[Complete the following]
a: Print the portion of the talk on responsibility from "So, the one" up to and including "stepping into that.".
b: According to the talk on responsibility, what are the things that are "our responsibility" toward the people we help? List each one.

[Text segment]
That was never yours. But it was Mom’s because she has picked up responsibility that may not even be hers but, no, daughter moved home. So now I have that. So, at some point you have to compare those, but I think you want to think of them separately in that what’s my expectation? And this, I want to spend a little time, you’re going to have to manage my time because I could talk too much.

So go ahead and manage that. But I really want to encourage you when you think about your expectations, to ask them questions of yourself. So those are things like, will I be a failure if this situation fails? And everybody on the call will say, no. But that’s not an honest answer because many of us are in a place, we are going to feel like we failed if the situation fails. That’s, of course, a wrong answer. You know, the right answer has to be that we’re successful if we offer what we’re able to offer. We’re not a failure if it goes wrong but we have to address that ahead of time. We have to address things like, who’s responsibility is this?

So, the one that you were talking about, but maybe even more so, one of the questions you had about the person who’s been repenting forever and not making progress, whose responsibility is this? And we, all of us is, and I think especially as we move into roles that people ask us to fill, we take on too much responsibility.

We feel it deeply. We feel it in our gut or in our chest or in our head, and in our thinking. The expectation that this responsibility’s mine. I need to, and it is sometimes, I mean, there’s a lot of cases where, you know what? I don’t like this, but I’m expected to do this, and I should. But I think we do that too often when sometimes, the responsibility is always God’s, but knowing when we shouldn’t even be stepping into that.

And it’s such a reality. We all deal with it, but we all ignore it. We don’t convert souls. Even ones who say they want to be converted or they want to repent, or I’m going to avoid situations because I think people in the call will guess some of them. But, where’s God’s responsibility and where’s mine?

And to think that through clearly and to recognize most of us will err on the side of taking too much responsibility. Our responsibility is to hear and direct them to the Word and be kind and encourage. But the change part that responsibility has to be with the person and with God and whatever the mix of that is.

One that you reference and then I’ll leave. We may come back to the others, but we do need to ask this question, Do I have the skills? Are these gifts mine or would this be better someplace else? Is there somebody else who should pick this up? And unfortunately, I think most of us do that when we’re sick and tired of it, as opposed to when we objectively, kindly and in love recognize we’re not the best match.

[Collected data]
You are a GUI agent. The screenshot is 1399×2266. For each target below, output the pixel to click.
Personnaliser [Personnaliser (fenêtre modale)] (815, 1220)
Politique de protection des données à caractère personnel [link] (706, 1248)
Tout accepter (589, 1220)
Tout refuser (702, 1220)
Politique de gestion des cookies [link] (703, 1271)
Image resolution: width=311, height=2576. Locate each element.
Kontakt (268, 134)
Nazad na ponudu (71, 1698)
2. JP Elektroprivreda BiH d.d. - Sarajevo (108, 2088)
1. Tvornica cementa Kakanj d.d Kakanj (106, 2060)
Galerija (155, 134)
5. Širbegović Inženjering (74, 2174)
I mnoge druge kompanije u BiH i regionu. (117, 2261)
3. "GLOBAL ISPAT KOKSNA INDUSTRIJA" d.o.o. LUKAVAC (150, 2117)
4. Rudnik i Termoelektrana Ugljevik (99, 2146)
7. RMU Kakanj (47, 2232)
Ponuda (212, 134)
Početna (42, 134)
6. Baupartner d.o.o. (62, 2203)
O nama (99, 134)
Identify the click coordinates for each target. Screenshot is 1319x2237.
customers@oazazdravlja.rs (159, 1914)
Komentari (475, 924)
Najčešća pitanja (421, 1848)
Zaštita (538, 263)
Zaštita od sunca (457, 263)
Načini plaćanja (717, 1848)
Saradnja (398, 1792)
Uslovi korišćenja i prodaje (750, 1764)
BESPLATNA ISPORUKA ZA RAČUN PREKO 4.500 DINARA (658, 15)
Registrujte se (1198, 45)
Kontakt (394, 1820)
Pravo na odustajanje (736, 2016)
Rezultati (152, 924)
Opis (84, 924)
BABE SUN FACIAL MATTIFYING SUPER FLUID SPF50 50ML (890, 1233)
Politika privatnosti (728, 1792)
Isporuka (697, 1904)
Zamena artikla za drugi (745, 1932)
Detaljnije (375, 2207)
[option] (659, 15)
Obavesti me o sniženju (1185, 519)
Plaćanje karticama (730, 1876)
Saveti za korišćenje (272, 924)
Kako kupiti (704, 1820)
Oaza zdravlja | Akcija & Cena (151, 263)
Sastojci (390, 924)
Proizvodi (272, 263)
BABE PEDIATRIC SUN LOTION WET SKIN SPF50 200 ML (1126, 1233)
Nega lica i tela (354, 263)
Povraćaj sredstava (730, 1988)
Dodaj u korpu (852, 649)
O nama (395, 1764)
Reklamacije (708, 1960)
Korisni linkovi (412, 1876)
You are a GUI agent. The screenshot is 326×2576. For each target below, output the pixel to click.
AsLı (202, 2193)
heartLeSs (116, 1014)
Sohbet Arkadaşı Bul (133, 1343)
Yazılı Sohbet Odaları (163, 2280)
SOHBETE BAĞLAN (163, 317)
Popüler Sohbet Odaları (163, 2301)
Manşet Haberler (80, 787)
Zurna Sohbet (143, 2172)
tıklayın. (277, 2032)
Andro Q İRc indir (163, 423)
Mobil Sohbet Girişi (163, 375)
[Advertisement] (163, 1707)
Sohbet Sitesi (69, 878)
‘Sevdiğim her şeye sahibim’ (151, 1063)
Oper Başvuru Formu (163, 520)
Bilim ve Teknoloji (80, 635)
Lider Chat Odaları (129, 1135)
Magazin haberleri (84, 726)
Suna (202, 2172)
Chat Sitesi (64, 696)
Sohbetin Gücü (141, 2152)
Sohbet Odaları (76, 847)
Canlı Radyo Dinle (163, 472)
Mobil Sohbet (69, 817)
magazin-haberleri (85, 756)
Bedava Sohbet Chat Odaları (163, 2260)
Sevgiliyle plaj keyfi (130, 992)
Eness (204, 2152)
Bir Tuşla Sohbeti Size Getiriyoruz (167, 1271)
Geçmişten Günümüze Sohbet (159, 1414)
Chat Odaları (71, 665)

[Outputs for the tasks]
a:
So, the one that you were talking about, but maybe even more so, one of the questions you had about the person who’s been repenting forever and not making progress, whose responsibility is this? And we, all of us is, and I think especially as we move into roles that people ask us to fill, we take on too much responsibility.

We feel it deeply. We feel it in our gut or in our chest or in our head, and in our thinking. The expectation that this responsibility’s mine. I need to, and it is sometimes, I mean, there’s a lot of cases where, you know what? I don’t like this, but I’m expected to do this, and I should. But I think we do that too often when sometimes, the responsibility is always God’s, but knowing when we shouldn’t even be stepping into that.

b:
- To hear them
- To direct them to the Word
- To be kind
- To encourage